Jamaatu Izalatil Bid’a’s(JIBWIS) called for series of prayers (Alqunut) over the issues, which should not be directed at the government or leadership but the problem itself. After all, Shaykh Kabiru Gombe is cited in a video clip saying the President constantly holds meeting with religious leaders for updates and obtaining inputs!
Then there is the short Facebook post by Prof. Abu Ali Liman of ABU Zaria that sought to elaborate that the African Sahel, is caught in the supreme battle over the control of its vast amount mineral resources, by the powers that be in international politics. This is reminiscent of what I too have been hearing for over six years now from colleagues-scholars of rural sociology in ABU Zaria. This regardless of their ethnic, regional or religious inclinations.
But in all this, what is absent is the identity or individual names of those superpowers and the name of their agent collaborators in the country. In this era of freedom of information, such data needs to be revealed if it is known. Also the government needs to unveil a step by step approach to deal with them. The superpowers can be negotiated with.

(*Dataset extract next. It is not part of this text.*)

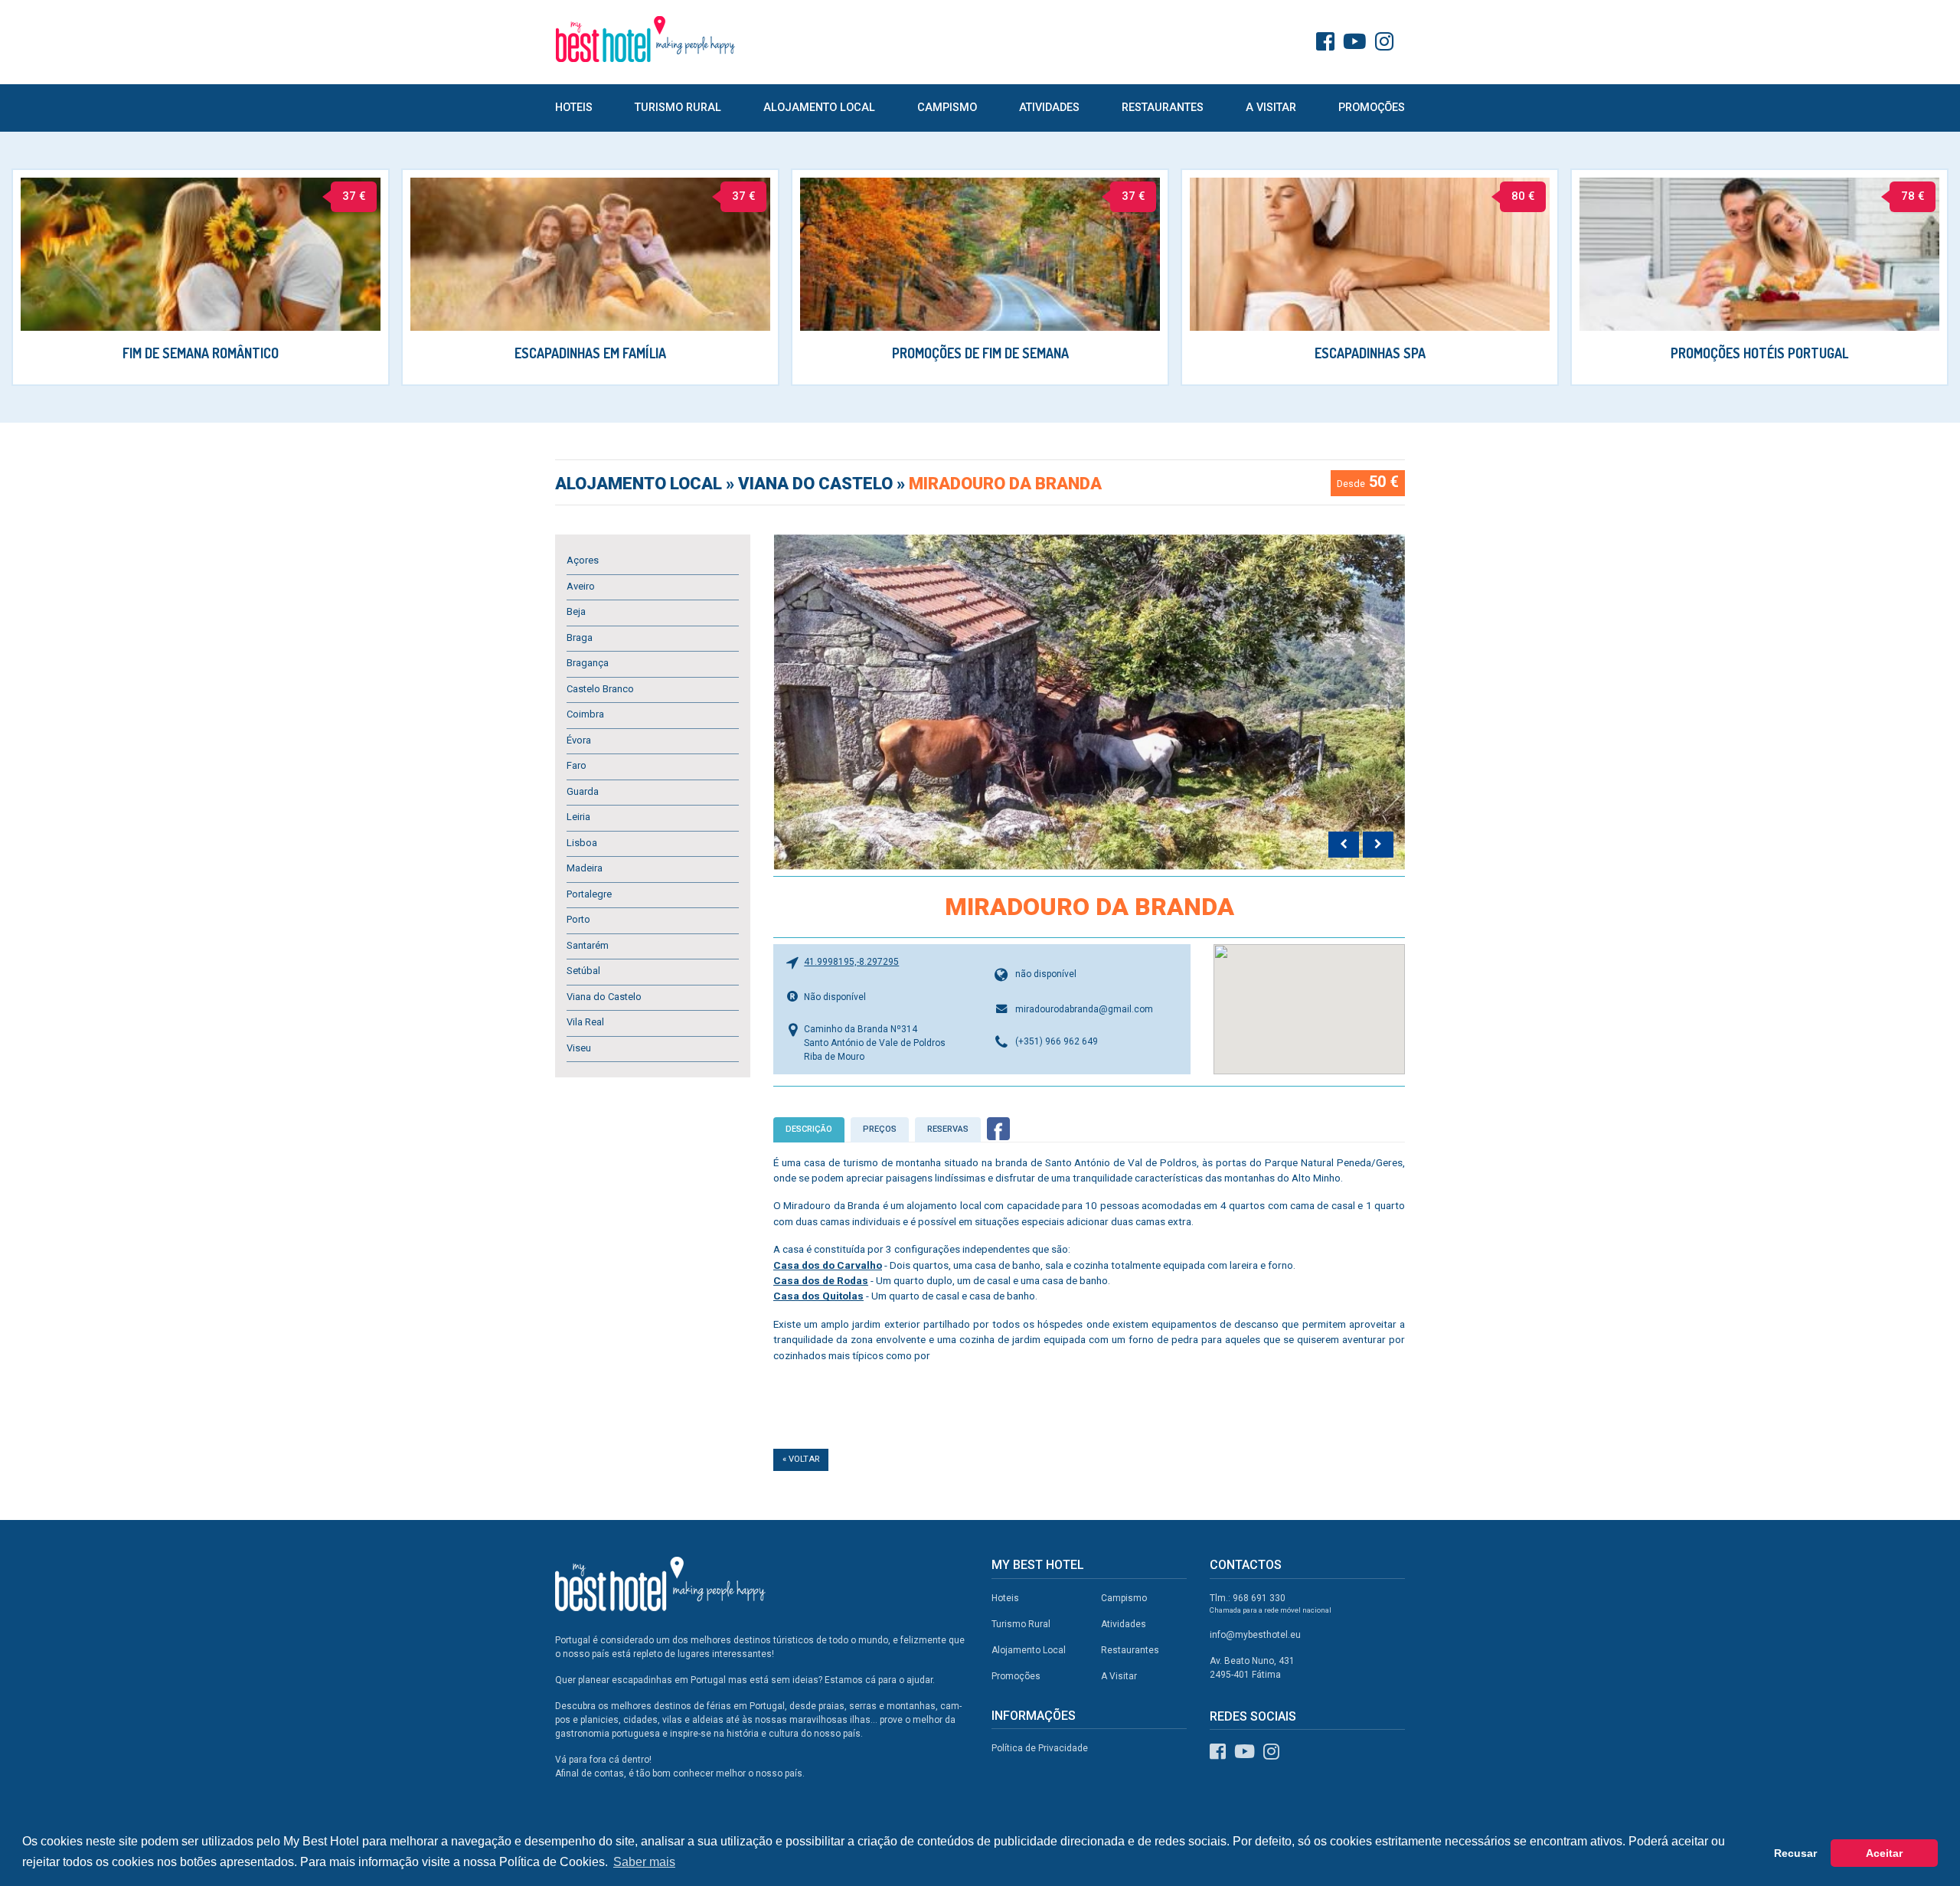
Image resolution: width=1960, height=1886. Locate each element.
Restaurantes (1163, 107)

Let us know if they think we should cease to them the control of Zamfara State or part of Kaduna. Let us know what they exactly want! We can negotiate all the way, that we maybe left in peace. Our grandparents did the same thing at the beginning of the 20th century and Nigeria was born. We can do the same thing now to adjust our borders if it proves necessary. Enough of the killings. We don’t feel safe in this any longer!